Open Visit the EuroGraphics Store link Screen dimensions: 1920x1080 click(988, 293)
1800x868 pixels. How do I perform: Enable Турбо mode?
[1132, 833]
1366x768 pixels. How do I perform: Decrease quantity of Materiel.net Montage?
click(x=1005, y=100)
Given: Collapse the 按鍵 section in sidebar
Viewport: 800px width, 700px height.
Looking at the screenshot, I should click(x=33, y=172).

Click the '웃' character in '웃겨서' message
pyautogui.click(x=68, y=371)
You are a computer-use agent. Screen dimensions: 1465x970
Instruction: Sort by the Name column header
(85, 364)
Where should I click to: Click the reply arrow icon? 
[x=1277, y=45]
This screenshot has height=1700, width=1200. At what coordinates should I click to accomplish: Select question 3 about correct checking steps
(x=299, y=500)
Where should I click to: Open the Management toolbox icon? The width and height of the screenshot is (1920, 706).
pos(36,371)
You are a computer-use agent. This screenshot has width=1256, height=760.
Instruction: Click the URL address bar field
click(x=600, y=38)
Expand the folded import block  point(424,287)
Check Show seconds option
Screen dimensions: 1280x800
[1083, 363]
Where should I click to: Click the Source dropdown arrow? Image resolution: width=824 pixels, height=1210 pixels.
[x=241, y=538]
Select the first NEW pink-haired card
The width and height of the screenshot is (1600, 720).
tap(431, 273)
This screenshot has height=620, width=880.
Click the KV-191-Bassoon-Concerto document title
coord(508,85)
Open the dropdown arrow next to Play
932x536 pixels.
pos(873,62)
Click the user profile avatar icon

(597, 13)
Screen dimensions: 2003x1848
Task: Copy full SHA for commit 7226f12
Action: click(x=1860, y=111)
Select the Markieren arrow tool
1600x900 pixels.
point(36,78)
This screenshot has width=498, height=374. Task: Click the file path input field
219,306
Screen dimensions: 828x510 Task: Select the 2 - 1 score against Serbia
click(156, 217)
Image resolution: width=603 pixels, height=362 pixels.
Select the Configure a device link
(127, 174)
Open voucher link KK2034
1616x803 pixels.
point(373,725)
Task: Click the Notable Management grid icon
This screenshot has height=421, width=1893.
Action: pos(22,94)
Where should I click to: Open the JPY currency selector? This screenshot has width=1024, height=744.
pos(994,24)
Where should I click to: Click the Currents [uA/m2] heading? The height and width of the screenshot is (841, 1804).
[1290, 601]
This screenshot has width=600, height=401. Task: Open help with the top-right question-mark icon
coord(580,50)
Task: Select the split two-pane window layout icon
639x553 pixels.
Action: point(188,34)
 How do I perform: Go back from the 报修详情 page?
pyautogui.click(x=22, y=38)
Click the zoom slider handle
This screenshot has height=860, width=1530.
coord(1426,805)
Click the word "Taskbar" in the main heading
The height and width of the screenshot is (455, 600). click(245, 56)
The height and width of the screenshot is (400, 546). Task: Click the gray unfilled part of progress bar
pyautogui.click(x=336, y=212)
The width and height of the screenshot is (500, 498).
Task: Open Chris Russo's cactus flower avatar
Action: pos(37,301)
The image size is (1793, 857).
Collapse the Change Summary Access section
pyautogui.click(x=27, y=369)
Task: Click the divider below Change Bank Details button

▶ WHAT THE TASK REQUIRES:
Starting at the first line of the records, print each line exactly, stopping after the line that contains "Expand the folded".

▶ TASK ANSWER:
Open Visit the EuroGraphics Store link Screen dimensions: 1920x1080 click(988, 293)
1800x868 pixels. How do I perform: Enable Турбо mode?
[1132, 833]
1366x768 pixels. How do I perform: Decrease quantity of Materiel.net Montage?
click(x=1005, y=100)
Given: Collapse the 按鍵 section in sidebar
Viewport: 800px width, 700px height.
Looking at the screenshot, I should click(x=33, y=172).

Click the '웃' character in '웃겨서' message
pyautogui.click(x=68, y=371)
You are a computer-use agent. Screen dimensions: 1465x970
Instruction: Sort by the Name column header
(85, 364)
Where should I click to: Click the reply arrow icon? 
[x=1277, y=45]
This screenshot has height=1700, width=1200. At what coordinates should I click to accomplish: Select question 3 about correct checking steps
(x=299, y=500)
Where should I click to: Open the Management toolbox icon? The width and height of the screenshot is (1920, 706).
pos(36,371)
You are a computer-use agent. This screenshot has width=1256, height=760.
Instruction: Click the URL address bar field
click(x=600, y=38)
Expand the folded import block  point(424,287)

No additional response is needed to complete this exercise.